Sabtu, 26 Maret 2011

Maulid Nabi Muhammad Saw. Dan Soal Adab

Adab atau etika pada dasarnya bermakna “keadilan atau menempatkan sesuatu pada tempat yang wajar”. Tidak adil dan tidak beradab apabila Anda menghormati orangtua sama dengan penghormatan kepada teman sejawat, demikian pula sebaliknya. Pendeknya, mengurangi atau melebihkan dari yang semestinya adalah tidak beradab. Kalau arti adab seperti itu dijadikan tolok ukur sikap terhadap Nabi Muhammad Saw. dan uraian maulid, maka agaknya tidak sedikit kaum Muslim yang kurang beradab terhadap beliau.
Setiap Muslim tentunya hormat dan kagum kepada Nabinya. Bukan saja ketika memandang beliau dari kacamata manusia, seperti yang dilakukan oleh banyak pakar non-Muslim yang objektif, tetapi lebih-lebih ketika memandang beliau dengan kacamata agamanya. Di sini sang Muslim akan menjadikan Al-Quran sebagai rujukan dalam sikapnya.
Beliau memang manusia seperti kita juga dalam struktur, fungsi fisik, dan nalurinya.
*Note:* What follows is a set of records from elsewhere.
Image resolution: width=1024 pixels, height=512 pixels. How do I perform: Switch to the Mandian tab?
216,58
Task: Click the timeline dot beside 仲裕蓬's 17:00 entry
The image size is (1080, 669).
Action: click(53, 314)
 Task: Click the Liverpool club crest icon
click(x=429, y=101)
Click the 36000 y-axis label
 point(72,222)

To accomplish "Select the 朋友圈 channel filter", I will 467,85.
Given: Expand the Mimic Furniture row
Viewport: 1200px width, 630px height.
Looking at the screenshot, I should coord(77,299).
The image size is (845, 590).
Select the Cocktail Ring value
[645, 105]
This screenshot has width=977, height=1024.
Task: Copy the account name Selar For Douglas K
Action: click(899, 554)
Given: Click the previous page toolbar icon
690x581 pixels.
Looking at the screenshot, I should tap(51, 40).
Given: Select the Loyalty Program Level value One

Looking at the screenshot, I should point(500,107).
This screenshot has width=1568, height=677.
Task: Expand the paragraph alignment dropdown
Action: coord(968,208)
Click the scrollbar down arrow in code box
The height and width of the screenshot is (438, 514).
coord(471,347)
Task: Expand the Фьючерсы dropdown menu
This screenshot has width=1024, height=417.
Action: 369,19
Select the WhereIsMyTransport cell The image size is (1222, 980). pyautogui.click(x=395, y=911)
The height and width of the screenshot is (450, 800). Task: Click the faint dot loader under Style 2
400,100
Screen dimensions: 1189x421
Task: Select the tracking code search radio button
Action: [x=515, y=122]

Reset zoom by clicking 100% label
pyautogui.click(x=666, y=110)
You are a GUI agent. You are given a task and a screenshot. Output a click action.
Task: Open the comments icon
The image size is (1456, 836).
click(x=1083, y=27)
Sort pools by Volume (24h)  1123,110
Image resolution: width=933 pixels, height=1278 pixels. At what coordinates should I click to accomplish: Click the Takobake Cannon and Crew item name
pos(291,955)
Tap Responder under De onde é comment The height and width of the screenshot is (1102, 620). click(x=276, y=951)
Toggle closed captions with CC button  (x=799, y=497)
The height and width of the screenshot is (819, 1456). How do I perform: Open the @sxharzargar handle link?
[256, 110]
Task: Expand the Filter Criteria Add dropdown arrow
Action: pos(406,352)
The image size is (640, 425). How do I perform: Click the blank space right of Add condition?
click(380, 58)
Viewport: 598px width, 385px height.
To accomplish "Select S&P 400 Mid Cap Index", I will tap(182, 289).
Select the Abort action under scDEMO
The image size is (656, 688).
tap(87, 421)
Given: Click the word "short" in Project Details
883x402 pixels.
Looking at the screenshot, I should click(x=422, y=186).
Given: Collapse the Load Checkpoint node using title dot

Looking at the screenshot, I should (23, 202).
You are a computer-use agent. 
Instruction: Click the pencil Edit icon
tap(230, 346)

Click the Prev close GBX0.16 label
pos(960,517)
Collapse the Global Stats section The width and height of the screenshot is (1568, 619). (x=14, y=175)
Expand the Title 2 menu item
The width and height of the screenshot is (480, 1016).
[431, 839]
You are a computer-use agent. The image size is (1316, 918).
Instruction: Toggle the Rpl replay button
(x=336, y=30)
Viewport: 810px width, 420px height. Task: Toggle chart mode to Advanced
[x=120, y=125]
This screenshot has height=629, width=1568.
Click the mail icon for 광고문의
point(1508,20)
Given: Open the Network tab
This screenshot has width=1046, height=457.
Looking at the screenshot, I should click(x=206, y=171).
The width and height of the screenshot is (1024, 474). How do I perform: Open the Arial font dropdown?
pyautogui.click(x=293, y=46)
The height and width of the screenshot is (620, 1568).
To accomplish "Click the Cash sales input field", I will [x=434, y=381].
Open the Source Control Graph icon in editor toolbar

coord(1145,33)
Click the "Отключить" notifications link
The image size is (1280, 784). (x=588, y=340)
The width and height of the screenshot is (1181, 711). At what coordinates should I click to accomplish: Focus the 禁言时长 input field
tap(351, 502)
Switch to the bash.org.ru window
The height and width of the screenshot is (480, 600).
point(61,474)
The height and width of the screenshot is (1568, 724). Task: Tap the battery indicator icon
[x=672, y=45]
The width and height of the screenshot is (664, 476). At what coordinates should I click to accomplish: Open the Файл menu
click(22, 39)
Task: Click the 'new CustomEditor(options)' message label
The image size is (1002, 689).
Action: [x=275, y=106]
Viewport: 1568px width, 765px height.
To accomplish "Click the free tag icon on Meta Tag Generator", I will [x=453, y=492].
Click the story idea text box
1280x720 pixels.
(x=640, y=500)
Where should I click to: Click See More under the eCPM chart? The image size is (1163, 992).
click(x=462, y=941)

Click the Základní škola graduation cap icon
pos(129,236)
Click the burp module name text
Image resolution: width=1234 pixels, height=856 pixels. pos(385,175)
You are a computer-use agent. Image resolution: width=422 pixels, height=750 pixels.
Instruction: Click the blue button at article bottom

Tetapi sifat kemanusiaan Rasul saw mencapai kesempurnaan, apalagi beliau mendapat wahyu dari Allah SWT. Karena itulah Allah berpesan: Jangan jadikan panggilanmu terhadap Rasul sama dengan panggilan sebagian kamu terhadap sebagian yang lain (QS 24: 63).
Allah sendiri menunjuk atau memanggil manusia mulia ini dengan gelar terhormat seperti “wahai Nabi” atau “wahai Rasul”. Hanya satu ayat yang menyebut namanya tanpa diiringi gelar kehormatan. Bagaimanakah cara kita menyebut nama beliau?
Kurang dari apakah yang telah dicontohkan Al-Quran? Ternyata, jawabnya adalah kurang beradab. Di sisi lain, kekaguman tidak jarang mengantarkan kita kepada sikap tidak adil, baik terhadap yang dikagumi atau yang berkaitan dengannya. Banyak contoh yang dapat diberikan.
Banyak para ulama, apalagi orang awam, yang berusaha sekuat kemampuannya untuk menguraikan keajaiban-keajaiban yang terjadi menjelang atau saat kelahiran Nabi. Tidak jarang khatib maupun mubaligh yang menggambarkan kondisi sosial yang dihadapi Nabi SAW. dengan gambaran yang keliru dan ini didorong oleh hasrat membuktikan keagungan manusia yang mulia ini. Semua ini bukanlah sikap yang beradab terhadap beliau.
Ketika Nabi lahir berguncang singgasana kaisar; berjatuhan berhala-berhala, padamlah api yang disembah bangsa Persia.
Keajaiban-keajaiban ini—kalau benar—memang luar biasa, tetapi is tidak menambah kepercayaan orang yang beriman. Di sisi lain, pada saat kelahiran Nabi banyak ibu melahirkan dan ketika itu bisa raja masing-masing berkata bahwa keajaiban itu karena kelahiran anaknya.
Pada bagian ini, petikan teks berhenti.